Stated exercise:
Render the lines starting at the one containing "Screen dimensions: 680x449" and ending at the one containing "Viewport: 780px width, 570px height." as a JSON list of strings, one string per line, with blank lines omitted.

Input:
_____

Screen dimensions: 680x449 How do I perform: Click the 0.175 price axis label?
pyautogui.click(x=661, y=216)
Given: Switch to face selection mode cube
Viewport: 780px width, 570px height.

_____

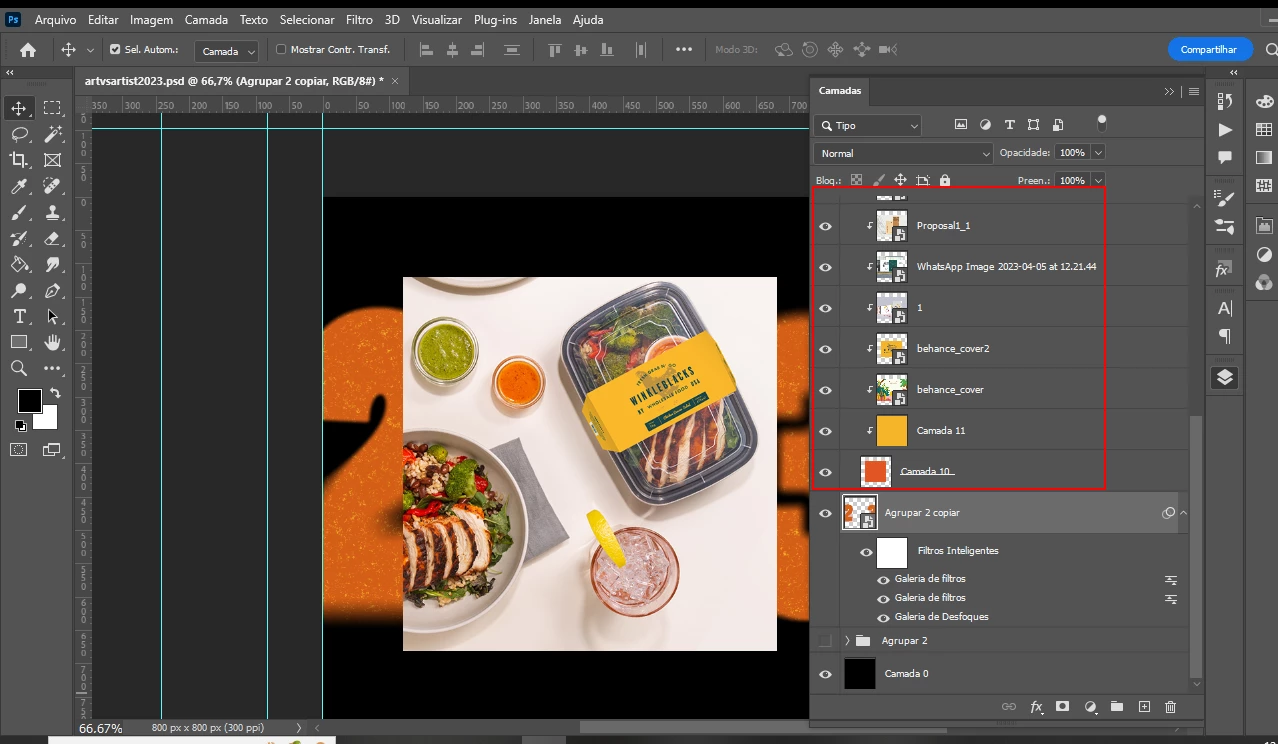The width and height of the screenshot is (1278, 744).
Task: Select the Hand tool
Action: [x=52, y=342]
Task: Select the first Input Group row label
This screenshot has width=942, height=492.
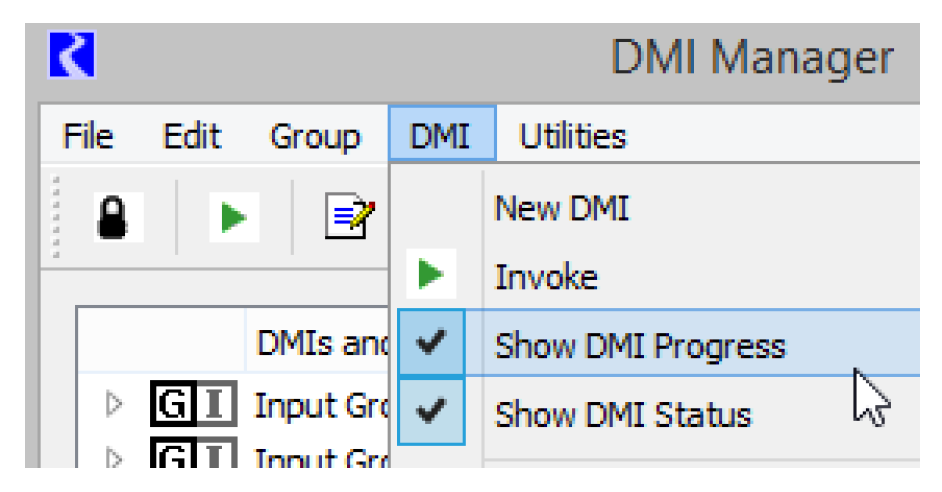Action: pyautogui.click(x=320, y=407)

_____

Correct response:
[
  "Screen dimensions: 680x449 How do I perform: Click the 0.175 price axis label?",
  "pyautogui.click(x=661, y=216)",
  "Given: Switch to face selection mode cube",
  "Viewport: 780px width, 570px height."
]